As part of the Stuttgart 21 project another railway tunnel will be built to replace the current Rosenstein tunnel. The preservation of the existing tunnel was examined but rejected in the course of the planning approval process because this would have meant that the railway network would have continued to divide the lower castle garden (Schlossgarten).

The 3.4 km long tunnel will run between the new Neckar Bridge and the existing S-Bahn tunnel at the Central Station. The tunnel will initially start as two twin tubes at the Neckar Bridge, one carrying the S-Bahn and one carrying the long-distance tracks. The two tubes will subsequently cross each under Ehmannstraße. After the crossing structure, the two tunnels will each branch into two single-track tubes. A branch from the direction of the Stuttgart North station will connect to the existing infrastructure of the Stuttgart S-Bahn. In the Mittnachtstrasse area a branch structure will be provided where the tracks to and from Stuttgart North merge with the tracks to and from Bad Cannstatt before the tunnel connects with the existing S-Bahn trunk line tunnel at the Central Station.
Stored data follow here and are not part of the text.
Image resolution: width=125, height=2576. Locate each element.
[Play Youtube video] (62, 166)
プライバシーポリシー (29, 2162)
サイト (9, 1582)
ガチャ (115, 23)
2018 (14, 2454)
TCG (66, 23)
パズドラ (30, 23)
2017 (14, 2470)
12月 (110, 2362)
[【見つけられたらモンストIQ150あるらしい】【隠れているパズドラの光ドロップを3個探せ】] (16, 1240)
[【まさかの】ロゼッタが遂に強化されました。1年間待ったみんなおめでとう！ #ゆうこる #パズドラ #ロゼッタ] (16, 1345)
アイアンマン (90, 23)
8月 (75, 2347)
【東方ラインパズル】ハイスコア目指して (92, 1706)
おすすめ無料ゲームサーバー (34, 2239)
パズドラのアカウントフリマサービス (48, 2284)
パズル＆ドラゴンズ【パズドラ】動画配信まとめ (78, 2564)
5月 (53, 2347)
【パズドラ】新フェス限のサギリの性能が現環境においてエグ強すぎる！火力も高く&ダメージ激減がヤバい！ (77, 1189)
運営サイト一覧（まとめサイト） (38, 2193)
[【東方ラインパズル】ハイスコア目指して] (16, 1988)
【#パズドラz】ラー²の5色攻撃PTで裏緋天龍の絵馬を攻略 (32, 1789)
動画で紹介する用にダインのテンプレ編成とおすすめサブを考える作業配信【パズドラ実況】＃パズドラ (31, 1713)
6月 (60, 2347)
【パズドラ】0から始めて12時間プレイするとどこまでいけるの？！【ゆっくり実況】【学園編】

The tunnel is part of zoning section 1.5 of the Stuttgart 21 project, which was approved on 29 May 2008.

===B 10 road tunnel ===

A 1,050 m road tunnel with two two-lane tubes was built under Rosenstein Park in association with the upgrade of Federal Highway B 10. Stuttgart City Council approved the €193.5 million project on 20 May 2010. The council had approved the development plan for the project in October 2012. Construction was planned to start in 2013 and to be commissioned in 2019. The tunnel was opened in March 2022 at an actual cost of €456 million.

The construction of the road tunnel also involved rebuilding the Berg and Schwanenplatz road tunnels.